After experimenting with many game prototypes, none of which stuck for long (besides Beyond the Stars which I explained above), we were unsure what to make next. We really liked the basic story behind one of the prototypes, but the RPG-ish gameplay wasn't that interesting. Natalie started expanding the story and moving away from the original game, and eventually we realized if we scrapped the gameplay, it would make a very interesting Visual Novel. That was how </reality> was born - the only remnant of the original gameplay being a short nod to it where Jacob explains that Vitalia will eventually be a creature-taming game based on a loyalty system.

Thus started our next big project. We decided to use Ren'Py, as it had basically all the features we wanted out of the box (and I'm not afraid of a little Python coding). I kind of consider </reality> Natalie's project, as she is doing all the art and wrote the first draft of the story. I wrote the original outline, and did a little coding, and a lot of formatting the story into the Ren'Py format, but most of my work on this game has been script editing (and there seems to be endless editing to do on a story this large).

</reality> was successfully funded on Kickstarter and we recently released the Steam Coming Soon page! Development is going pretty smoothly, and we still hope to release by the end of March (coming up really fast) or mid April at the latest. We also made an offical </reality> website with pre-order/late backing options available.

Global Game Jam

Last month we attended the Global Game Jam again and created Wavebreakers in 48 hours. It was my first time using Unity (at the request of the two other programmers on the team), and we were perhaps a little too ambitious for such a short period of time, but the game idea is definitely interesting and we might eventually polish it to the point where we feel comfortable releasing it to the public. But, even if we don't, it was a good experience, and I got a handle on Unity pretty fast if I ever need to use it again (for work or my own games).

The Future

Obviously, between now and the end of March we're going to be pretty busy finishing up </reality>. However, I have been brainstorming ideas for our next game(s) and even made another new prototype (codename "Witch Academy") while waiting for </reality> art from Natalie.

2017 Goals:
  • Release </reality>!
  • I Can't Escape 3 - Matt, the artist for I Can't Escape: Darkness has already written a design document and started designing rooms in the Voxel Editor. We probably won't be able to release this year, but definitely next year. The only thing I'll tell you about this game until we announce it formally is that it's a direct sequel to I Can't Escape: Darkness, taking place after escaping the tomb (and killing the heart, with all the consequences of doing so).
  • Witch Academy - After </reality> is released, this will be the next project I work on with Natalie. I should be able to work on both this and ICE3, and I already have the game design document and a prototype of it working. This also probably won't be released until early 2018.
  • We might try to release one other game this year, but if we do, it will be a smaller one. I did work on a few small prototypes with Aaron, an artist I met last year, and two of them could end up being pretty interesting.

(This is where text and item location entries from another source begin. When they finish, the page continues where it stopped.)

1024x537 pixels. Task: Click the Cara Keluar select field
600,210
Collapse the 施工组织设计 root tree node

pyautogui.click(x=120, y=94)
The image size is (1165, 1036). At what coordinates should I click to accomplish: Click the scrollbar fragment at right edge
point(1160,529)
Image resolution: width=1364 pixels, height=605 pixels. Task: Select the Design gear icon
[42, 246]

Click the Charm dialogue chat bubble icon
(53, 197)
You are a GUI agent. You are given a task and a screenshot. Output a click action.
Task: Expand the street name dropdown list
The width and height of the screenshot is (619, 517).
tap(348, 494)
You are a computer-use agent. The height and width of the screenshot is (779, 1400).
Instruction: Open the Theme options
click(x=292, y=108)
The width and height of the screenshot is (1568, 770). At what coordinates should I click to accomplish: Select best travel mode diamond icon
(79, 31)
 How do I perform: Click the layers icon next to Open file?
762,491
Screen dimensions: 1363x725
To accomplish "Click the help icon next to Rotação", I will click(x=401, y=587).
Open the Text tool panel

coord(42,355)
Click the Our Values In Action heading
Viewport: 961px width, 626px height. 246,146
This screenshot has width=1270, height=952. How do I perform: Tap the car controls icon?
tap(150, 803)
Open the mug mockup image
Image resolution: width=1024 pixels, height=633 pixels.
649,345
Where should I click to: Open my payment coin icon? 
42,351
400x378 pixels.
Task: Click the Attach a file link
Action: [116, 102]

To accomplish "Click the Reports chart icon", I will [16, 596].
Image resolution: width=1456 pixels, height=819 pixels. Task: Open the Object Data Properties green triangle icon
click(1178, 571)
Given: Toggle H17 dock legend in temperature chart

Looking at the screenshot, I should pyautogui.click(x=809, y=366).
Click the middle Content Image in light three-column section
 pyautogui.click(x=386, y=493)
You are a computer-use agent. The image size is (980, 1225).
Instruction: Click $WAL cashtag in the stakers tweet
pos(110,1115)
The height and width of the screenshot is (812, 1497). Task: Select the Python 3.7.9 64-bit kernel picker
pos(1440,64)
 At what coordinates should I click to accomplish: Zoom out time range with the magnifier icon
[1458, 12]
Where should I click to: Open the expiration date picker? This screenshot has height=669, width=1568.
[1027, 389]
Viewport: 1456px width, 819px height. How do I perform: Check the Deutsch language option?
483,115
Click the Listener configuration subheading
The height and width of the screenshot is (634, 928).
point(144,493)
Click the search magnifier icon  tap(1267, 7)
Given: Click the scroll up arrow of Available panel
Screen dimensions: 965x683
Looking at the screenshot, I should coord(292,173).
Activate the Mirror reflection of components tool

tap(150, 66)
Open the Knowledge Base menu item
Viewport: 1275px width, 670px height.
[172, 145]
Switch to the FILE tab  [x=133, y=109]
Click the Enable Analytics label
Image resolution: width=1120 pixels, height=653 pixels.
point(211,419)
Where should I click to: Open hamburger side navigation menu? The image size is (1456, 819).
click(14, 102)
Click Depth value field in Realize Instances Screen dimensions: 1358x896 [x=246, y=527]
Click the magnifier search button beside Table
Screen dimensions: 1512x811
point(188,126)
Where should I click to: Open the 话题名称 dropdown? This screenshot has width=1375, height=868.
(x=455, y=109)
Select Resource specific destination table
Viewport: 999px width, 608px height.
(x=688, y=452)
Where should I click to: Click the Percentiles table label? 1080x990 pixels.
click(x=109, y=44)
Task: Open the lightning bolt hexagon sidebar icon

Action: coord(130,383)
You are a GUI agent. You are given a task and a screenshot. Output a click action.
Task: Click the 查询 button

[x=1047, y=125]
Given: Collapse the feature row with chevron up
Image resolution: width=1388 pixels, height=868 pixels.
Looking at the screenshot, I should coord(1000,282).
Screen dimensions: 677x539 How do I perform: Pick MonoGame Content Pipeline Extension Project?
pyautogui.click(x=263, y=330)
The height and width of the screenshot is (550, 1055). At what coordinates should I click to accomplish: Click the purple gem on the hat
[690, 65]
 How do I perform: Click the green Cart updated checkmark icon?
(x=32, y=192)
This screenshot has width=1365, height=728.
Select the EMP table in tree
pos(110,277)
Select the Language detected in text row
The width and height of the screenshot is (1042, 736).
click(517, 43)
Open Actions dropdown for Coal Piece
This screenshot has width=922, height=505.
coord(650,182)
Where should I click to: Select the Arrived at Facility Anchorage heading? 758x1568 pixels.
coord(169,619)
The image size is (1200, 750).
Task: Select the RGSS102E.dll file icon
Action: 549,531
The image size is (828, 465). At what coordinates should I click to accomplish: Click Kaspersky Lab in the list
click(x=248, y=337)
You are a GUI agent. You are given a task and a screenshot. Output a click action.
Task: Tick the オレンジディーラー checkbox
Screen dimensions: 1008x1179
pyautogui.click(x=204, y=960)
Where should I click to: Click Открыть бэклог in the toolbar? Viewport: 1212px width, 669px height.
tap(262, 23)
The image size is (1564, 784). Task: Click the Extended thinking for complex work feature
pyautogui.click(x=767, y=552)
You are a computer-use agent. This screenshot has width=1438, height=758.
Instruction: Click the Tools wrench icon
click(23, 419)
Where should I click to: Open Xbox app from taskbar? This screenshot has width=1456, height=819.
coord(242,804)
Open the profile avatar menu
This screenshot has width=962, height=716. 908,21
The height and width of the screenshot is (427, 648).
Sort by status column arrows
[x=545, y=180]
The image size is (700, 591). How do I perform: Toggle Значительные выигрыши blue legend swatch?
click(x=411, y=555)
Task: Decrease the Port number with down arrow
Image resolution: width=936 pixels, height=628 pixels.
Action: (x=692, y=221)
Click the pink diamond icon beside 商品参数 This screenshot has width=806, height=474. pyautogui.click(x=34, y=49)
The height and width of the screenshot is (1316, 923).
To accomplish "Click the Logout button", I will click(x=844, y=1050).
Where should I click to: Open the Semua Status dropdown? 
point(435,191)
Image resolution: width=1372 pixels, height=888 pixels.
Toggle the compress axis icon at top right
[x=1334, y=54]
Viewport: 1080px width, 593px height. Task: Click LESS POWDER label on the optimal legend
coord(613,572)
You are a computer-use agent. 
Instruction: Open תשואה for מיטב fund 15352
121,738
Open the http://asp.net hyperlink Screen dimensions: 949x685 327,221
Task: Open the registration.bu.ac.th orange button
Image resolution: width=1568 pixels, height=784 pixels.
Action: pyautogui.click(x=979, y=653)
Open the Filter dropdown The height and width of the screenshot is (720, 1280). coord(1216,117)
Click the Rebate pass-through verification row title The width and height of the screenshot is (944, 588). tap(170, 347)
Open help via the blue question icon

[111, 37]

So, we should have a lot of interesting releases between now and early 2018! After that, we still want to make Beyond the Stars (if we can make the gameplay fun), and I also have a few ideas that I want to experiment with in the Voxel Editor (you can see one world I made above using Kenny's voxel textures).

So, we may have slowed down, but we definitely aren't giving up, and we have some pretty ambitious games planned!

P.S. My game ideas spreadsheet (which I created to organize all my ideas, design documents and prototypes) now has 38 entries! We won't make all of them, and not all of them are good, but that's still pretty wild.